__주어진 과제__: 아래 데이터를 처음부터 끝까지 한 글자도 바꾸지 말고 똑같이 베껴 쓰세요.

::::::::::

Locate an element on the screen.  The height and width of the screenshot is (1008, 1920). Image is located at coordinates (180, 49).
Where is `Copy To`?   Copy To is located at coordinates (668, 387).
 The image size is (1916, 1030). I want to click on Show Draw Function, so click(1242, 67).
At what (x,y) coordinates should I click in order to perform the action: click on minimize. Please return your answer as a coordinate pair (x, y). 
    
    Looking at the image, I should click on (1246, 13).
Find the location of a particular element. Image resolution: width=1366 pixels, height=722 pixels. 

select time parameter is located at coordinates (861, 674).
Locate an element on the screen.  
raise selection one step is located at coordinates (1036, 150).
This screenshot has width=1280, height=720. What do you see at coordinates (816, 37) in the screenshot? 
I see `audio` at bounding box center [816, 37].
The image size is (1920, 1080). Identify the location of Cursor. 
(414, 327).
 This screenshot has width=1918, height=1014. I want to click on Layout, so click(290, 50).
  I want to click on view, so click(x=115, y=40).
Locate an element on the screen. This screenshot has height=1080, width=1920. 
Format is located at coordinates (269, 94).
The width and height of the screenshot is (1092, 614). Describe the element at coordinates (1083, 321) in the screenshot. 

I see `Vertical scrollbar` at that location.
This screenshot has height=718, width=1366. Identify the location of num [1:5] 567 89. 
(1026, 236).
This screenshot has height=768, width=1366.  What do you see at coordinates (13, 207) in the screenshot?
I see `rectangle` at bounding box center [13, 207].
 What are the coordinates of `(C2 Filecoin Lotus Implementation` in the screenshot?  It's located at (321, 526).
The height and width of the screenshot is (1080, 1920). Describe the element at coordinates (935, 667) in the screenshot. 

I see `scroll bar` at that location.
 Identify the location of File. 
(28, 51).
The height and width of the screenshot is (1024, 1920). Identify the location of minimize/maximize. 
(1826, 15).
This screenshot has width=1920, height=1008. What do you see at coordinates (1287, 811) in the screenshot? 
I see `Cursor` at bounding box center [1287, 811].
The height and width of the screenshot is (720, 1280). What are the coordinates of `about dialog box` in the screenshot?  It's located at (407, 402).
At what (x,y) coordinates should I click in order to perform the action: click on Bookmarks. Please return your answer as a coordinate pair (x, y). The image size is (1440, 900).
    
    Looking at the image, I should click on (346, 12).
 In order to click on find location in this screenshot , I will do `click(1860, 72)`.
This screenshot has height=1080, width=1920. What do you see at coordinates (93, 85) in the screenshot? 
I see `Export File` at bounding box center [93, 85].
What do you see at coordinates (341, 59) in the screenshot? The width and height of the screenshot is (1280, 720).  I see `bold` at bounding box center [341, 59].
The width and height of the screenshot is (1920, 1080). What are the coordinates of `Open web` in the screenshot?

::::::::::

__과제 결과__:
Locate an element on the screen.  The height and width of the screenshot is (1008, 1920). Image is located at coordinates (180, 49).
Where is `Copy To`?   Copy To is located at coordinates (668, 387).
 The image size is (1916, 1030). I want to click on Show Draw Function, so click(1242, 67).
At what (x,y) coordinates should I click in order to perform the action: click on minimize. Please return your answer as a coordinate pair (x, y). 
    
    Looking at the image, I should click on (1246, 13).
Find the location of a particular element. Image resolution: width=1366 pixels, height=722 pixels. 

select time parameter is located at coordinates (861, 674).
Locate an element on the screen.  
raise selection one step is located at coordinates (1036, 150).
This screenshot has width=1280, height=720. What do you see at coordinates (816, 37) in the screenshot? 
I see `audio` at bounding box center [816, 37].
The image size is (1920, 1080). Identify the location of Cursor. 
(414, 327).
 This screenshot has width=1918, height=1014. I want to click on Layout, so click(290, 50).
  I want to click on view, so click(x=115, y=40).
Locate an element on the screen. This screenshot has height=1080, width=1920. 
Format is located at coordinates (269, 94).
The width and height of the screenshot is (1092, 614). Describe the element at coordinates (1083, 321) in the screenshot. 

I see `Vertical scrollbar` at that location.
This screenshot has height=718, width=1366. Identify the location of num [1:5] 567 89. 
(1026, 236).
This screenshot has height=768, width=1366.  What do you see at coordinates (13, 207) in the screenshot?
I see `rectangle` at bounding box center [13, 207].
 What are the coordinates of `(C2 Filecoin Lotus Implementation` in the screenshot?  It's located at (321, 526).
The height and width of the screenshot is (1080, 1920). Describe the element at coordinates (935, 667) in the screenshot. 

I see `scroll bar` at that location.
 Identify the location of File. 
(28, 51).
The height and width of the screenshot is (1024, 1920). Identify the location of minimize/maximize. 
(1826, 15).
This screenshot has width=1920, height=1008. What do you see at coordinates (1287, 811) in the screenshot? 
I see `Cursor` at bounding box center [1287, 811].
The height and width of the screenshot is (720, 1280). What are the coordinates of `about dialog box` in the screenshot?  It's located at (407, 402).
At what (x,y) coordinates should I click in order to perform the action: click on Bookmarks. Please return your answer as a coordinate pair (x, y). The image size is (1440, 900).
    
    Looking at the image, I should click on (346, 12).
 In order to click on find location in this screenshot , I will do `click(1860, 72)`.
This screenshot has height=1080, width=1920. What do you see at coordinates (93, 85) in the screenshot? 
I see `Export File` at bounding box center [93, 85].
What do you see at coordinates (341, 59) in the screenshot? The width and height of the screenshot is (1280, 720).  I see `bold` at bounding box center [341, 59].
The width and height of the screenshot is (1920, 1080). What are the coordinates of `Open web` in the screenshot?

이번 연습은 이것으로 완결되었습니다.